▸ Supplied text:
----------------

Claude-skill-registry constitutional-ai-alignment
A framework for aligning AI agents to be helpful, harmless, and honest using a principles-based critique loop. Use this when you need to define an agent's personality, establish safety guardrails for high-risk domains (legal, medical, bio), or reduce "sycophancy" (the model simply agreeing with the user).
git clone https://github.com/majiayu000/claude-skill-registry
T=$(mktemp -d) && git clone --depth=1 https://github.com/majiayu000/claude-skill-registry "$T" && mkdir -p ~/.claude/skills && cp -r "$T/skills/data/constitutional-ai-alignment" ~/.claude/skills/majiayu000-claude-skill-registry-constitutional-ai-alignment && rm -rf "$T"
skills/data/constitutional-ai-alignment/SKILL.mdConstitutional AI Alignment
Constitutional AI is a method to move beyond simple "human feedback" (which can be biased or inconsistent) toward a principled approach where the model aligns itself to a written "Constitution." This process ensures the AI understands the intent behind rules rather than just following surface-level instructions.
The Alignment Process
1. Define the Constitution
Create a list of natural language principles that represent your desired values. Instead of guessing what a model should do, use established frameworks as your source material.
- Global Standards: Reference the UN Declaration of Human Rights.

----------------

▸ Dataset extract:
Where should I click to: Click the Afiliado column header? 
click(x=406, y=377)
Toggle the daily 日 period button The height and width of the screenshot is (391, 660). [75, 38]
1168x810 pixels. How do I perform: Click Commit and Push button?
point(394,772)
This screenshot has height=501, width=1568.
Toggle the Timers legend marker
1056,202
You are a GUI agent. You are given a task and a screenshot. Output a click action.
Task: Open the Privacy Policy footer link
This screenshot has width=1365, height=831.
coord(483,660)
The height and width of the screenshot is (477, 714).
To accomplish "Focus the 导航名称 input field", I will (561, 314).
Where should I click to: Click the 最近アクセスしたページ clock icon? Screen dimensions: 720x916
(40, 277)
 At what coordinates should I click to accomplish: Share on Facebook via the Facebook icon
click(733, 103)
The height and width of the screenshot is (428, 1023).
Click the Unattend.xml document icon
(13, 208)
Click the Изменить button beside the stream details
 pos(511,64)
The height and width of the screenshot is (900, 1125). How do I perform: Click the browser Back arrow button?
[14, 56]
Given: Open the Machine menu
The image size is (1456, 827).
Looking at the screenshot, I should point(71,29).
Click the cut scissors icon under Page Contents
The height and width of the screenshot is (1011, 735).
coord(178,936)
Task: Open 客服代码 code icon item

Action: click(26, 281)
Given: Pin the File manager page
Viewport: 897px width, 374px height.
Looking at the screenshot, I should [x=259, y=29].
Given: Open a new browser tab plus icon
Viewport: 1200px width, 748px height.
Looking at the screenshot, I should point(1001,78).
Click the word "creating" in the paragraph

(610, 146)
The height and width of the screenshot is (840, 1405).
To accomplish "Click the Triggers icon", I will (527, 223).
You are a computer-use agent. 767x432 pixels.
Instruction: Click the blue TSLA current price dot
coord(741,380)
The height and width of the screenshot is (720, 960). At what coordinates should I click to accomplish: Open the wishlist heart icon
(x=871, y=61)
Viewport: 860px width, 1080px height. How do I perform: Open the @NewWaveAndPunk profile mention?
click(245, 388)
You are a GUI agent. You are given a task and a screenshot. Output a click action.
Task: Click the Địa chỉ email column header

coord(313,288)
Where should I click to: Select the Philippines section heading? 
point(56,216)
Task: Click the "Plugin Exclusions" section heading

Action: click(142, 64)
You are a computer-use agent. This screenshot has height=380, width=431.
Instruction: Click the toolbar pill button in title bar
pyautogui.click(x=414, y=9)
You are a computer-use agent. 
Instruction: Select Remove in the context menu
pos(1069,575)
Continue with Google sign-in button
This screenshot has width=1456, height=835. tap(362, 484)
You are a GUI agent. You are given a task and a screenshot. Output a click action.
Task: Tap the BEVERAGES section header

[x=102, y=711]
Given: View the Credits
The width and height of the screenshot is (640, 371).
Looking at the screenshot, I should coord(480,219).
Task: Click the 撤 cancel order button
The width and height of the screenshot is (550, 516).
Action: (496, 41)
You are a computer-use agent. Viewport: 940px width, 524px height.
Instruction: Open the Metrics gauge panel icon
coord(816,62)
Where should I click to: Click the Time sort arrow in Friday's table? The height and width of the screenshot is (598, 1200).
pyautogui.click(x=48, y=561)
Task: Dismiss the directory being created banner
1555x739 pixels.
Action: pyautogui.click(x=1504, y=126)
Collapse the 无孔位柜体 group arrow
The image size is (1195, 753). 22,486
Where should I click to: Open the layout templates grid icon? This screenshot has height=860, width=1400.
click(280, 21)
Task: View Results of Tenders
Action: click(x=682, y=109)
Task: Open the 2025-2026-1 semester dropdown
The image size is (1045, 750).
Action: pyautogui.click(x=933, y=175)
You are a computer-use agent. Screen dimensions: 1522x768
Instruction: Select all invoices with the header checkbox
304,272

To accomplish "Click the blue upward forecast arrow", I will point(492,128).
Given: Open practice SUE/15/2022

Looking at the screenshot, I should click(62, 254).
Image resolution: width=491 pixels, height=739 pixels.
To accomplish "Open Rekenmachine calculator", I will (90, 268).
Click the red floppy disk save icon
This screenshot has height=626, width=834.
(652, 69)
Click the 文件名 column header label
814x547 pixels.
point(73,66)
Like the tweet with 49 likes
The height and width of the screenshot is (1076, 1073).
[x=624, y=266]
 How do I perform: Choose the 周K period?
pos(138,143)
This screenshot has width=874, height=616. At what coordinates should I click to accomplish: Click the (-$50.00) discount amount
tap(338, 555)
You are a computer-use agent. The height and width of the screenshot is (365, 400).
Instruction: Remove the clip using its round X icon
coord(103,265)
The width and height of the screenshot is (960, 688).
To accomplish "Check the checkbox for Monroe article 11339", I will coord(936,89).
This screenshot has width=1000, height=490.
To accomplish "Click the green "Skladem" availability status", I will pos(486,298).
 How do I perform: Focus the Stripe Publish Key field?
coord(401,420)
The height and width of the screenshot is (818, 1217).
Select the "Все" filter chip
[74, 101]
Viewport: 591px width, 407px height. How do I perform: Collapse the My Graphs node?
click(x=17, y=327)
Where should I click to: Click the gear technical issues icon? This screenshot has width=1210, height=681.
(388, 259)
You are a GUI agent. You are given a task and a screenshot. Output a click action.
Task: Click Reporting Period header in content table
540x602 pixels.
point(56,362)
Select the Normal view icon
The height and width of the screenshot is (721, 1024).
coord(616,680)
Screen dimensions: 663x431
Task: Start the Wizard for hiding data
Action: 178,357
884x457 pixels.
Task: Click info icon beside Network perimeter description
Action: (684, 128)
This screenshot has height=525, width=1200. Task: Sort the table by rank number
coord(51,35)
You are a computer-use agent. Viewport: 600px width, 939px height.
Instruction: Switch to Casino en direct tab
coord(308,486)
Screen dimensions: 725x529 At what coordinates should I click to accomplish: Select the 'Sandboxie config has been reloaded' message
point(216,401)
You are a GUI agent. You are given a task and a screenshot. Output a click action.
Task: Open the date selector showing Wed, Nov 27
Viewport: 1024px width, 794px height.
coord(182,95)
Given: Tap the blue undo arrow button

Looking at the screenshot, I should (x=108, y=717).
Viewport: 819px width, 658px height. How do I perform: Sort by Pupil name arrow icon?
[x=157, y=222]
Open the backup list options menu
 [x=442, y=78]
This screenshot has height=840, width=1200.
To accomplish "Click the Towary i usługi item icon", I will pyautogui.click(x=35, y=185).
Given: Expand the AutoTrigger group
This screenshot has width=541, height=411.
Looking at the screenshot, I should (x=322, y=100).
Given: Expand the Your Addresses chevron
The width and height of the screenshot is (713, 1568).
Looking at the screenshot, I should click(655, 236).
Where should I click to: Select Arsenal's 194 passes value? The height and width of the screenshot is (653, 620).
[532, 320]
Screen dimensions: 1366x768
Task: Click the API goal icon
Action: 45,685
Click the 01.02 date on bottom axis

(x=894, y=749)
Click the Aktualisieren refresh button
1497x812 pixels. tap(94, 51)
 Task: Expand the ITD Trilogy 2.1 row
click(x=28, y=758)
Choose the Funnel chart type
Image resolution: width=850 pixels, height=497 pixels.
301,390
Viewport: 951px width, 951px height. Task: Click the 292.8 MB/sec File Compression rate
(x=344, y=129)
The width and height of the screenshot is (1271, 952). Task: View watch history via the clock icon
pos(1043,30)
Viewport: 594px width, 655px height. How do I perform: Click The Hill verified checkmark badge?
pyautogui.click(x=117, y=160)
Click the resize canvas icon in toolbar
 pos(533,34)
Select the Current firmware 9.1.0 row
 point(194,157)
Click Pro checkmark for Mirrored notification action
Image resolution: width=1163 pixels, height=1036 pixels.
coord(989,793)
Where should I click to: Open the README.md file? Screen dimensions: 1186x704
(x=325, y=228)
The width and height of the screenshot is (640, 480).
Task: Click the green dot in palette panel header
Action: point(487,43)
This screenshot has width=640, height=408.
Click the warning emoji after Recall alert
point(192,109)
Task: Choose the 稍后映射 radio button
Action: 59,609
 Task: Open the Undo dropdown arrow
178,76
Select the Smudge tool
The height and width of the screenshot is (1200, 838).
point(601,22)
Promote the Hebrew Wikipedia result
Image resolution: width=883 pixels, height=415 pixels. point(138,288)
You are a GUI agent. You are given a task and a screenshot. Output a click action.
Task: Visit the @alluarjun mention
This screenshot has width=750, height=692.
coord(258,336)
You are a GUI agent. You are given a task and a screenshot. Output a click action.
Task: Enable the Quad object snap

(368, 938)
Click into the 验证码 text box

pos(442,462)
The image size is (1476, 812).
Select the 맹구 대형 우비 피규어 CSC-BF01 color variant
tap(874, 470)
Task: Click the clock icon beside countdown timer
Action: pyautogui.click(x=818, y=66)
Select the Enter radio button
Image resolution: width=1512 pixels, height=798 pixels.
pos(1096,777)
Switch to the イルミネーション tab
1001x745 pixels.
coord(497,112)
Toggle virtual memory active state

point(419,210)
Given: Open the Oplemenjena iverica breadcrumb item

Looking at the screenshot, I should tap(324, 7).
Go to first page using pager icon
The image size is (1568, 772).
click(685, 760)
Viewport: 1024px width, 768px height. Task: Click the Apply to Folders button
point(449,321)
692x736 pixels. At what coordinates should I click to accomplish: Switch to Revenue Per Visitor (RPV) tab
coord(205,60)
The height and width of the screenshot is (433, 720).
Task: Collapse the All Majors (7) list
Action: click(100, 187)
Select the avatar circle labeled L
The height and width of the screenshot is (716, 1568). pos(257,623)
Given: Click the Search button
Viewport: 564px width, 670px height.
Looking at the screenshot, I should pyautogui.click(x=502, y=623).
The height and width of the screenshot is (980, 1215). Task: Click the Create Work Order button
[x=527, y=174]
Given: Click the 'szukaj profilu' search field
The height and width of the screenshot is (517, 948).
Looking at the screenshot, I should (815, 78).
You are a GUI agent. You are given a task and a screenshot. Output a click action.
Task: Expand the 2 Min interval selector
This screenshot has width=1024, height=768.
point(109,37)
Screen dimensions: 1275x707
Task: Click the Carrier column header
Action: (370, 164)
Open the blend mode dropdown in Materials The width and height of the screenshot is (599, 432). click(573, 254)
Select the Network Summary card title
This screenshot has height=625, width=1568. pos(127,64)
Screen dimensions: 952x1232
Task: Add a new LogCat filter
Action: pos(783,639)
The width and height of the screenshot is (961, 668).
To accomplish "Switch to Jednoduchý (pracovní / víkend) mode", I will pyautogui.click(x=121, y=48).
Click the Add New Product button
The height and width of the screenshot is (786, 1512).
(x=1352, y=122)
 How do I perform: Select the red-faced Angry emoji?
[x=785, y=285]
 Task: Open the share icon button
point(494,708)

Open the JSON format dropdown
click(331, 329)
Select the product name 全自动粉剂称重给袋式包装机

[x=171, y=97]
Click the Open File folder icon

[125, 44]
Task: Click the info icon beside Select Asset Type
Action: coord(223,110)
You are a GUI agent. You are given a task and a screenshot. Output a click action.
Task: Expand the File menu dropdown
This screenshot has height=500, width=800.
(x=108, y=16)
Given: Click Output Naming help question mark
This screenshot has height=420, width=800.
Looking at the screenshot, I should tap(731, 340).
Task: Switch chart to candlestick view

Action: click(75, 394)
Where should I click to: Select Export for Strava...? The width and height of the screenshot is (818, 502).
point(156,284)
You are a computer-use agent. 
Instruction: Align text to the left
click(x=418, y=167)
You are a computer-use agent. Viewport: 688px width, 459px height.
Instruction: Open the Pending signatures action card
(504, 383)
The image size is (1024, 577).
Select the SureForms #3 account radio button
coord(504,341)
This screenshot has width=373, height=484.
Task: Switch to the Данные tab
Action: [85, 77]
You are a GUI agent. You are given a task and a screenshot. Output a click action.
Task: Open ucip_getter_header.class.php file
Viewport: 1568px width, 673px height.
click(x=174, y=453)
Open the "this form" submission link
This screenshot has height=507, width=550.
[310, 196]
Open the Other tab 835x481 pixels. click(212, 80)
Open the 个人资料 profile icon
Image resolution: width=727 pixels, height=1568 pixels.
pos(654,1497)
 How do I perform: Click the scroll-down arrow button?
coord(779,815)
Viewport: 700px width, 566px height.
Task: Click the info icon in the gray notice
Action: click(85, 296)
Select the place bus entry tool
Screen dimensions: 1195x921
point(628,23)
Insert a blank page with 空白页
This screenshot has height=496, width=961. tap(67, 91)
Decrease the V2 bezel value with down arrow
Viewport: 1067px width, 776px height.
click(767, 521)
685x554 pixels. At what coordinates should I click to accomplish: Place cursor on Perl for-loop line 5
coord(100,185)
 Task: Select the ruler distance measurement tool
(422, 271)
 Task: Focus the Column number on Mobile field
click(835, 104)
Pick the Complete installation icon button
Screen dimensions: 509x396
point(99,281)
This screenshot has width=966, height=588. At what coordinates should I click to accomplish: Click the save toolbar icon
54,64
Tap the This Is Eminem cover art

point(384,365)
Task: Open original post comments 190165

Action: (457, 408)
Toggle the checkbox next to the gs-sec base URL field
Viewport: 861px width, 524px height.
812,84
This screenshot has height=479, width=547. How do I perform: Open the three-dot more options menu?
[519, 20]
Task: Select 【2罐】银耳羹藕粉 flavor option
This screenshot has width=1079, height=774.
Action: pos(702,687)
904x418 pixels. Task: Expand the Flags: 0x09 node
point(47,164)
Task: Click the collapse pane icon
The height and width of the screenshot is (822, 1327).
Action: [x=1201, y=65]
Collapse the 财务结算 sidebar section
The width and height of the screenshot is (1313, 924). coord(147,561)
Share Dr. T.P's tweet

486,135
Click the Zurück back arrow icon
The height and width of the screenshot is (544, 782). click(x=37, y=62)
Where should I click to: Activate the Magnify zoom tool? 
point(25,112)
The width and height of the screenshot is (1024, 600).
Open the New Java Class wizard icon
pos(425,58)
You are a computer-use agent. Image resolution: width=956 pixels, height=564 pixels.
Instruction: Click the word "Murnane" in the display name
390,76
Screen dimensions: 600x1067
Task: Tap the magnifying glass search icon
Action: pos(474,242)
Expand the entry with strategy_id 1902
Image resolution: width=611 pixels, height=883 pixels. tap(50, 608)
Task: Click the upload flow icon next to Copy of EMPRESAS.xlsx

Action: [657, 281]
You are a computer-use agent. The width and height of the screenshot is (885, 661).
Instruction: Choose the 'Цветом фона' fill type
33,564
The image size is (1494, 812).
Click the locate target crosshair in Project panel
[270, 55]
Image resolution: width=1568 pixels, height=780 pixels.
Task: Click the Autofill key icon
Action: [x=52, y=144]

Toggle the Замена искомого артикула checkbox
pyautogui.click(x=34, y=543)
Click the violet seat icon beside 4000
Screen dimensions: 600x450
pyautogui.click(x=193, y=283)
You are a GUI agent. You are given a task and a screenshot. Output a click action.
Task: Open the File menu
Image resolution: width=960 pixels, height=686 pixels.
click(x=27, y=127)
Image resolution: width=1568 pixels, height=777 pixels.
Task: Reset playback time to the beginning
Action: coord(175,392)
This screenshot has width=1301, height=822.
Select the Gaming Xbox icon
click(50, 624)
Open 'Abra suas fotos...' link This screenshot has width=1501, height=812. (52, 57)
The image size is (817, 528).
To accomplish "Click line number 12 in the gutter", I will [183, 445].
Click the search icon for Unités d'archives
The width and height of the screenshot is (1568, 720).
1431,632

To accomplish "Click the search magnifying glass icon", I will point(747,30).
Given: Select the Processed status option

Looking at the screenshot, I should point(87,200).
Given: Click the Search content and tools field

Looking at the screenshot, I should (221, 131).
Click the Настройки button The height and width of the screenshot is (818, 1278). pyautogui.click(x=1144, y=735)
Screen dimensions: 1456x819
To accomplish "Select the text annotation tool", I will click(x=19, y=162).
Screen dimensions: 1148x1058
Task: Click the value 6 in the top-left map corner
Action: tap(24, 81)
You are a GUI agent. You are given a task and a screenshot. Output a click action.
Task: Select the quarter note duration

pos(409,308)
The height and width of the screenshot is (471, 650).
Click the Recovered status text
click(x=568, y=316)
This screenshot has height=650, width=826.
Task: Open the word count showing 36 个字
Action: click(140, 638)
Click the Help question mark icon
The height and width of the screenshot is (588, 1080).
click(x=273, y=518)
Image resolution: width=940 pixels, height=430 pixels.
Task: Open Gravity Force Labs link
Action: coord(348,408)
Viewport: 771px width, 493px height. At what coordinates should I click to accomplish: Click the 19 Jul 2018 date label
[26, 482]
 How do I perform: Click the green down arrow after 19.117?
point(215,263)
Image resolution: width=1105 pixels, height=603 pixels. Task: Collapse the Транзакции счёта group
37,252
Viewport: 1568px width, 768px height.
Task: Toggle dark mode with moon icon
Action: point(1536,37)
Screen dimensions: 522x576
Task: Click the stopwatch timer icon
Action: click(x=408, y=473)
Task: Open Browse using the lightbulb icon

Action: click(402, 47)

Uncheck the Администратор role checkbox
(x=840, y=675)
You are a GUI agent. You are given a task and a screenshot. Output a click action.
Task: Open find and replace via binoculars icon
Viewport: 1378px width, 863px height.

----------------

Continue the text on Constitutional AI alignment from where it stops. None of the data is needed here.

▸ Exercise output:
- Industry Standards: Use Apple’s Privacy Terms of Service or specific medical ethics codes.
- Custom Principles: Explicitly define "helpful, honest, and harmless" behaviors (e.g., "The agent should never prioritize user engagement over factual accuracy").
2. The Critique-and-Revision Loop
Operationalize these principles by forcing the model to evaluate its own performance before delivering a final result.
- Initial Output: Generate a response to a prompt.
- Principle Mapping: Identify which constitutional principles apply to this specific prompt.
- Critique: Ask the model: "Does this response abide by [Principle X]? If not, what are the specific flaws?"
- Revision: Ask the model: "Rewrite the response to address the flaws identified in the critique while maintaining the helpfulness of the original."
- Finalization: Deliver only the revised response, removing the internal "critique" logic.
3. Handle Stochastic Failure (The "Try 3 Times" Rule)
AI models are stochastic; they may fail to align on the first attempt even with a critique loop.
- If a high-stakes task fails, do not just tweak the prompt.
- Restart the process from scratch.
- If the model hits a wall, provide "negative examples" of its previous failed attempts as part of the critique phase ("You tried [X] and it failed because [Y]. Try a different approach").
4. Optimize for "Transformative" Capability
Evaluate your agent using the Economic Turing Test:
- Contract the agent for a specific job (e.g., data analysis, redlining a document).
- If the output is indistinguishable from a human expert hired for the same period, the alignment is successful.
- Focus on "ambitious changes" (e.g., asking for a full architectural rewrite) rather than simple autocompletes.
Examples
Example 1: Legal Document Review
- Context: An AI agent is tasked with redlining a contract for a procurement team.
- Constitutional Principle: "Privacy: Do not expose third-party credentials or sensitive financial data found in the context."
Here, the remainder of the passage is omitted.